- **What to produce**:
Starting with the line that holds "Click the Suchen button", reproduce each line through the last one of the data, exactly as written. Pictures are not copied.

START Supplied information

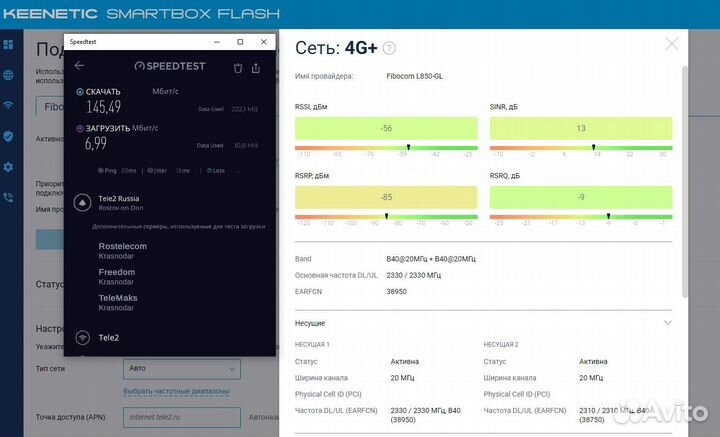
Task: Click the Speedtest back arrow
Action: (x=80, y=66)
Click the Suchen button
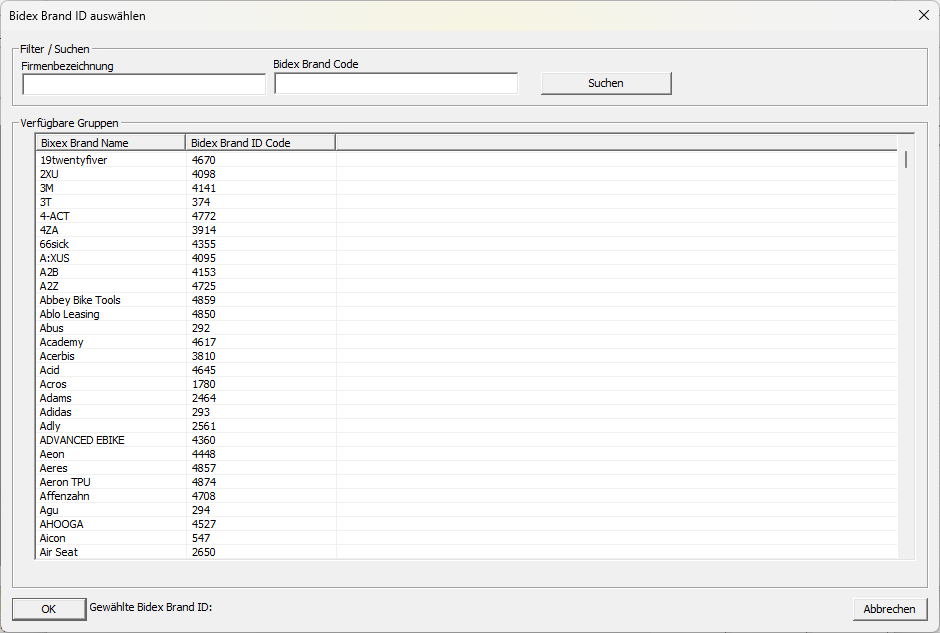The image size is (940, 633). [x=606, y=83]
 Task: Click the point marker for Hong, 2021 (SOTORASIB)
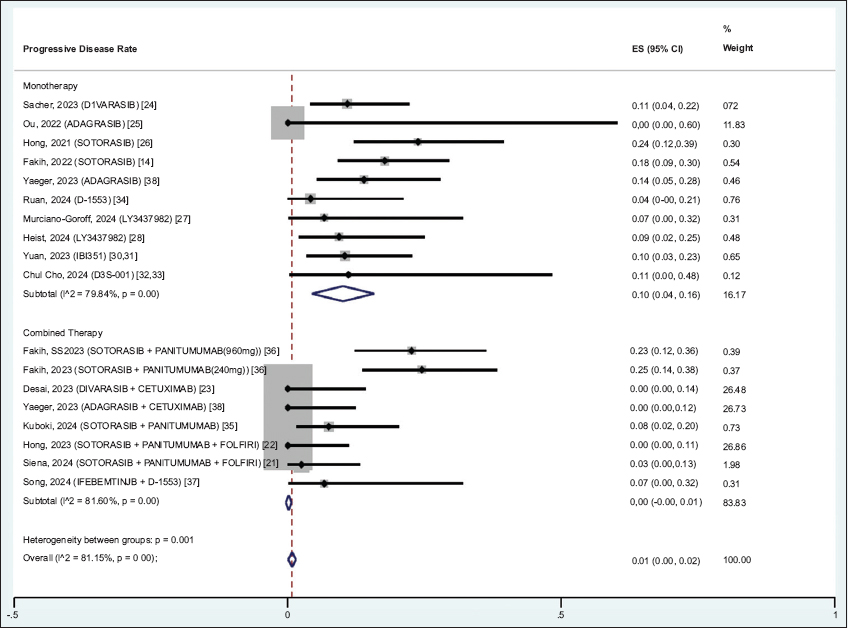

END Supplied information

- **Solution to this problem**:
Click the Suchen button
The image size is (940, 633). [x=606, y=83]
 Task: Click the point marker for Hong, 2021 (SOTORASIB)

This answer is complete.